O espanhol Alejandro Blanco, presidente da candidatura olímpica de Madri 2020, considera que a concessão dos Jogos daria para a Espanha um impulso econômico importante, o que difere do projeto de 2012 e 2016.
"O dado diferencial é que primeiro queríamos os Jogos, depois poderíamos realizá-los, e agora precisamos deles", explicou o dirigente. Blanco admitiu nesta segunda-feira que nas reuniões que manteve até o momento com dirigentes esportivos internacionais "não se questiona a força da candidatura, mas sim o momento econômico que a Espanha vive e se as promessas são confiáveis".
"Eu acho que sim. Mas a imagem que temos que passar agora é a da solvência econômica, não a esportiva, que já temos. Não devemos esconder: existem problemas econômicos, mas a Espanha segue apostando nos Jogos porque tem a grande vantagem de 78% das instalações já estarem prontas. Temos que mostrar imaginação", declarou.
"Investindo 10% do que os outros países investem, conseguimos organizar grandes campeonatos porque temos outras coisas que os demais não têm: ótimos níveis esportivo, diretor e federativo", disse Blanco, que também afirmou que não insistir com uma terceira candidatura consecutiva seria um "erro histórico".
O responsável pela candidatura disse que os cinco rivais são perigosos, embora tenha feito uma menção especial com ênfase a Istambul, que "pode ter um valor similar ao que teve o Rio de Janeiro para 2016", e a Doha, que definiu como "o perigo em estado puro".
"Não sei o que existe além de dinheiro, mas dinheiro existe muito.
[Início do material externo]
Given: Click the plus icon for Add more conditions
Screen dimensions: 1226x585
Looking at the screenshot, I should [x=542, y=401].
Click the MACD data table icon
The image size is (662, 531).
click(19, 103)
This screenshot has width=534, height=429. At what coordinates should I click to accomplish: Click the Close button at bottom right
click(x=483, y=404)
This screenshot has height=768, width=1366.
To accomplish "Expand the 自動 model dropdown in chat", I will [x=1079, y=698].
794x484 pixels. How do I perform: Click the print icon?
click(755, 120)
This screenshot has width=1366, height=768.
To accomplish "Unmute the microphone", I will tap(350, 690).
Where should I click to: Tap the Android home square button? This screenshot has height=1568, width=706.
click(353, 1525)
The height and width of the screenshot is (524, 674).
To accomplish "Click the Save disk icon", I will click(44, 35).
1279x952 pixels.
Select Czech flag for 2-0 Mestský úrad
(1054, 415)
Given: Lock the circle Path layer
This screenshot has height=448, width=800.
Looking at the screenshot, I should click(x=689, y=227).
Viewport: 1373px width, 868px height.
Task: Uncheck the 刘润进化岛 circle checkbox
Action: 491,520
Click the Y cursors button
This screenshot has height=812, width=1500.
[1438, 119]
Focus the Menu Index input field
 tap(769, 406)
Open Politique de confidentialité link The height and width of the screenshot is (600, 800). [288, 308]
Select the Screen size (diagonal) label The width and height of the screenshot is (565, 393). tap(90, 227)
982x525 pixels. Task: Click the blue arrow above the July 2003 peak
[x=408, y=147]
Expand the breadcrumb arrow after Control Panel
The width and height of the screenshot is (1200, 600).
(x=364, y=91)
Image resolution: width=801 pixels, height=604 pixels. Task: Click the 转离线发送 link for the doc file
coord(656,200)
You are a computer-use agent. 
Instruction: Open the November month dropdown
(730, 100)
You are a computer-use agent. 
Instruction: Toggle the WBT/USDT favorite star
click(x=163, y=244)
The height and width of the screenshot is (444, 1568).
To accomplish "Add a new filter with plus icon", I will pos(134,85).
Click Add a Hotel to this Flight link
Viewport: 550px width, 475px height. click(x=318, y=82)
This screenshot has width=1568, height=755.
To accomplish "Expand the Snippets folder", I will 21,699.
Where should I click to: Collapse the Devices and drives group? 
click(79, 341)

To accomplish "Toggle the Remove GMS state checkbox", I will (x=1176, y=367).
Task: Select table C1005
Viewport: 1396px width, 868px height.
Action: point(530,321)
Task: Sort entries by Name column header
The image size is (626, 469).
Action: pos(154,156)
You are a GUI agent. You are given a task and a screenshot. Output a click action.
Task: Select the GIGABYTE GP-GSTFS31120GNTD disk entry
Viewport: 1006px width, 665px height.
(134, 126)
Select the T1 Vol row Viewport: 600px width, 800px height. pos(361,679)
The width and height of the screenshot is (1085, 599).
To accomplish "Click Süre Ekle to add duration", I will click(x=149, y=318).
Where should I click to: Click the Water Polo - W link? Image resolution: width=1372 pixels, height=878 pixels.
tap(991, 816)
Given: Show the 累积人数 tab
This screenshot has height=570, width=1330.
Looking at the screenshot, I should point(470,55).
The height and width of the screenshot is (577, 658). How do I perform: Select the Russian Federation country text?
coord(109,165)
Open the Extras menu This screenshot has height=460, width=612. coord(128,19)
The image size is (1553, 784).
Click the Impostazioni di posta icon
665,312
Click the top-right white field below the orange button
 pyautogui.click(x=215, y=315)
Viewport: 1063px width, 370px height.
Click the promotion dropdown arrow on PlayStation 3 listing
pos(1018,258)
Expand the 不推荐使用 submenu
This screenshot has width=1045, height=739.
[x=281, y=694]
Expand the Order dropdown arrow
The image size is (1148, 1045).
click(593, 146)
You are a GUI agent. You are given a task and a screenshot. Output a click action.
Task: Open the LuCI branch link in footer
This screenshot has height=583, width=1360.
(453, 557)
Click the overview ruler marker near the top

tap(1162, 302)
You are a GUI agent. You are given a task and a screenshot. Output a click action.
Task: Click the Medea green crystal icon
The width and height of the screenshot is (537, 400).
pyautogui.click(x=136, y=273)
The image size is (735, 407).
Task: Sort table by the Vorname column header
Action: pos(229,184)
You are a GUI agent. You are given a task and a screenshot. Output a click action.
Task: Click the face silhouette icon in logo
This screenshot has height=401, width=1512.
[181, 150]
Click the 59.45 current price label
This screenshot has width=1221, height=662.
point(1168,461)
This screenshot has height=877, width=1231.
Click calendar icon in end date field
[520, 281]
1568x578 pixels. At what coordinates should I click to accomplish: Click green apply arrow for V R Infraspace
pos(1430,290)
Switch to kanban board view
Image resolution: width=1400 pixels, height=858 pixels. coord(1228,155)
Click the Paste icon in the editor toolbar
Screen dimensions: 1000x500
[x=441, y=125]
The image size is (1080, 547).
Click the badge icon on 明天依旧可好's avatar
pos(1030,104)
Se resolverem investir, são perigosos", afirmou Blanco. Tóquio, Roma e Baku completam a lista de aspirantes aos Jogos de 2020, cuja escolha acontecerá em setembro de 2013.
Blanco prometeu dirigir a candidatura "sob os parâmetros do otimismo e da fé". "Não sabemos qual será o resultado, mas sim que é a disputa mais difícil que podemos enfrentar como país", finalizou.